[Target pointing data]
******************************

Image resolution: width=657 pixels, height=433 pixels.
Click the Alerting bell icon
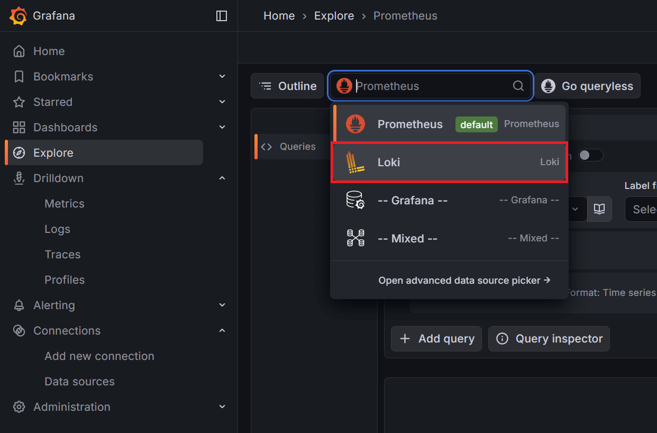point(19,305)
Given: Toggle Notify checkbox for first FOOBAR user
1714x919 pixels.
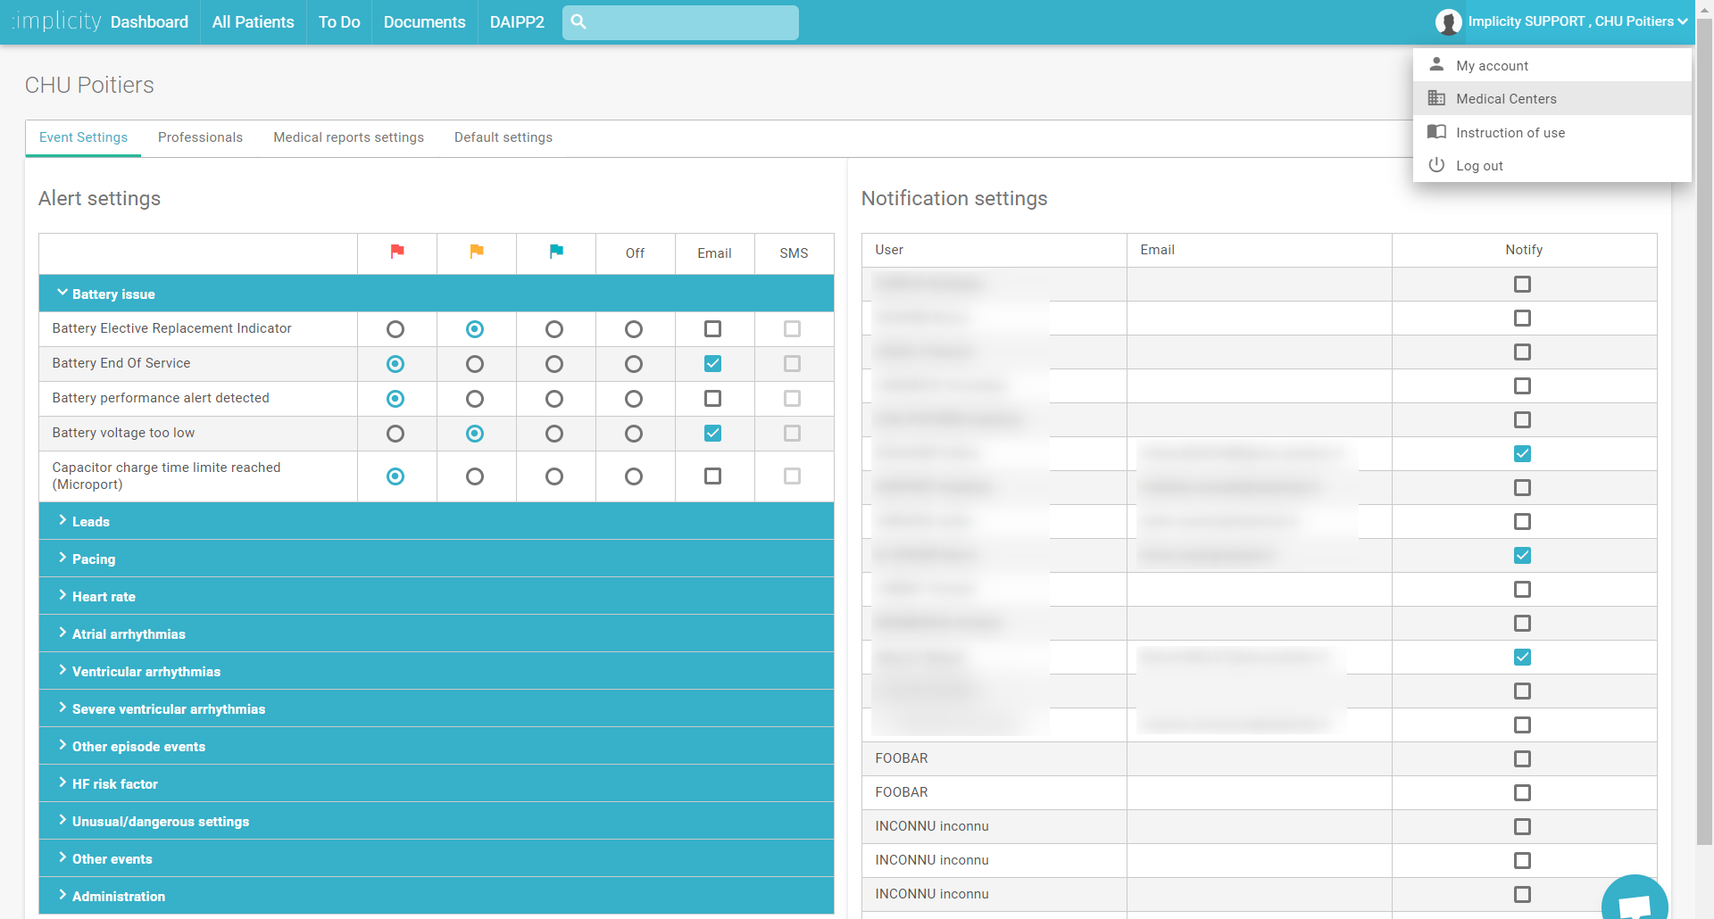Looking at the screenshot, I should 1522,759.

******************************

Echo every line of the entries above verbatim, omitting the pictures from your answer.

FULL OUTPUT:
Image resolution: width=657 pixels, height=433 pixels.
Click the Alerting bell icon
point(19,305)
Given: Toggle Notify checkbox for first FOOBAR user
1714x919 pixels.
Looking at the screenshot, I should 1522,759.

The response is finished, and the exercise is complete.